问题
I have a very large .tar.gz
file which I can't extract all together because of lack of space. I would like to extract half of its contents, process them, and then extract the remaining half.
The archive contains several subdirectories, which in turn contain files. When I extract a subdirectory, I need all its contents to be extracted with it.
What's the best way of doing this in bash? Does tar
already allow this?
回答1:
You can also extract one by one using
tar zxvf file.tar.gz PATH/to/file/inside_archive -C DESTINATION/dir
You can include a script around this:
1) Keep the PATH and DESTINATION same (yes you can use your own base directory for DESTINATION)
2) You can get the path for a file inside archive using
tar -ztvf file.tar.gz
3) You can use a for loop like for files in $(tar -ztvf file.tar.gz | awk '{print $NF}')

• **存储的行**:
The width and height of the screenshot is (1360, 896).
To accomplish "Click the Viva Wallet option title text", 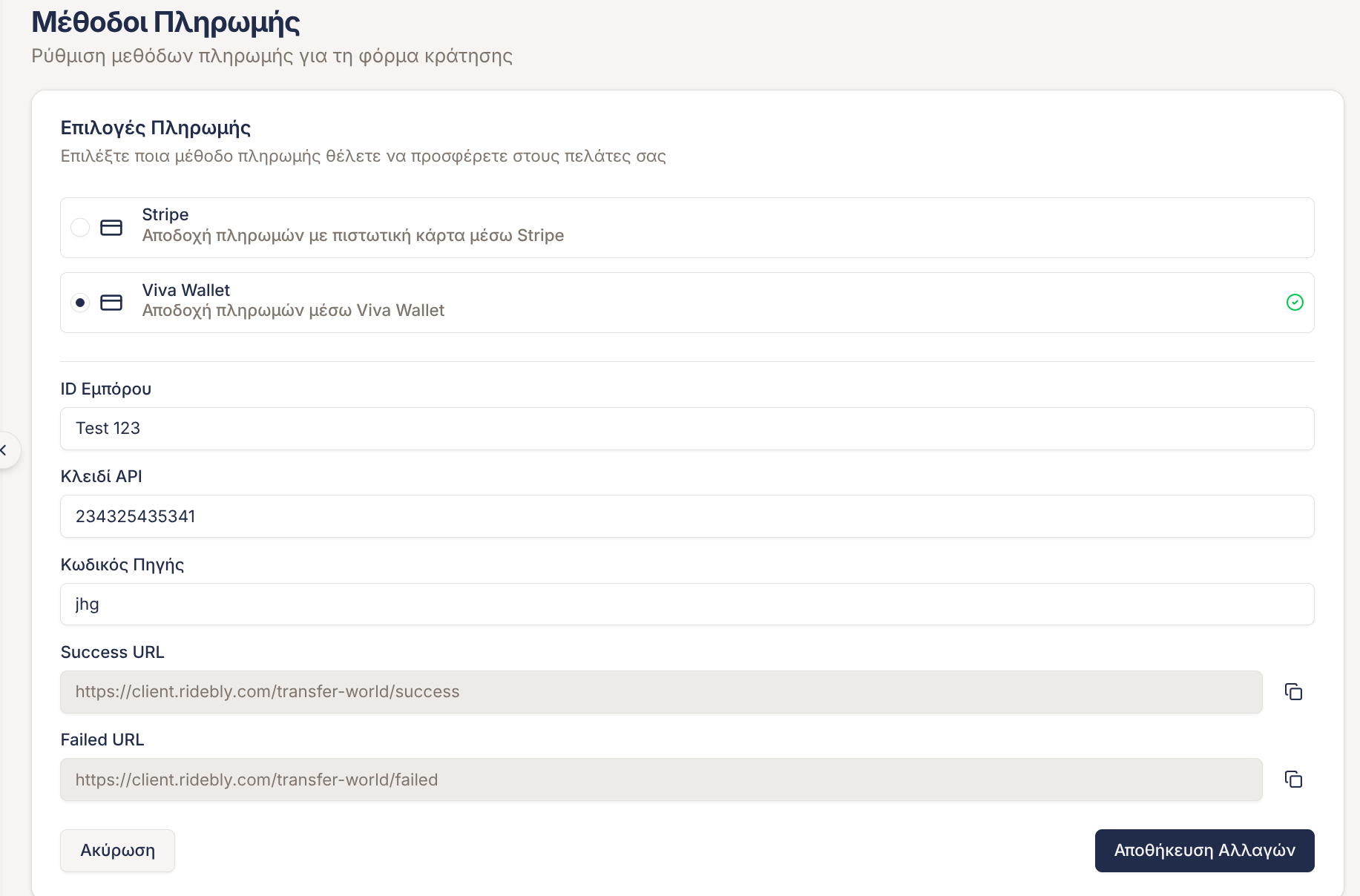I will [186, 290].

* * *

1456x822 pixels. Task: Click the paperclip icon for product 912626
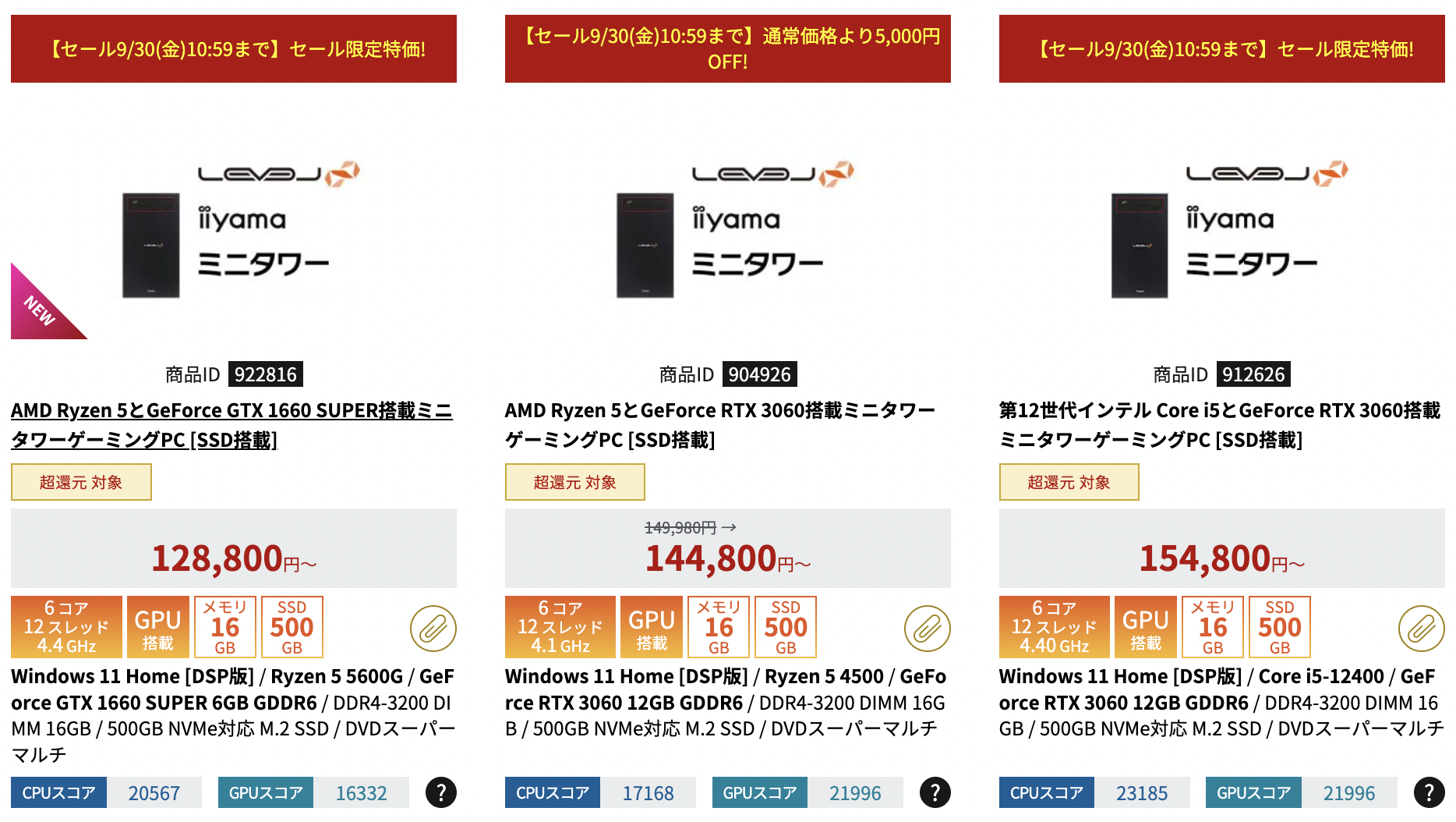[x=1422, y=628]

• **挑战 1**: 请把关于分批解压 tar.gz 文件的帖子从“The archive contains”到“directory for DESTINATION)”之间的部分原样写出来，头尾都算在内。
• **挑战 2**: 在关于分批解压 tar.gz 文件的帖子里，提问的人为什么没法一次把整个文件都解压出来？

• **书面回答 1**:
The archive contains several subdirectories, which in turn contain files. When I extract a subdirectory, I need all its contents to be extracted with it.
What's the best way of doing this in bash? Does tar
already allow this?
回答1:
You can also extract one by one using
tar zxvf file.tar.gz PATH/to/file/inside_archive -C DESTINATION/dir
You can include a script around this:
1) Keep the PATH and DESTINATION same (yes you can use your own base directory for DESTINATION)

• **书面回答 2**: 因为空间不够。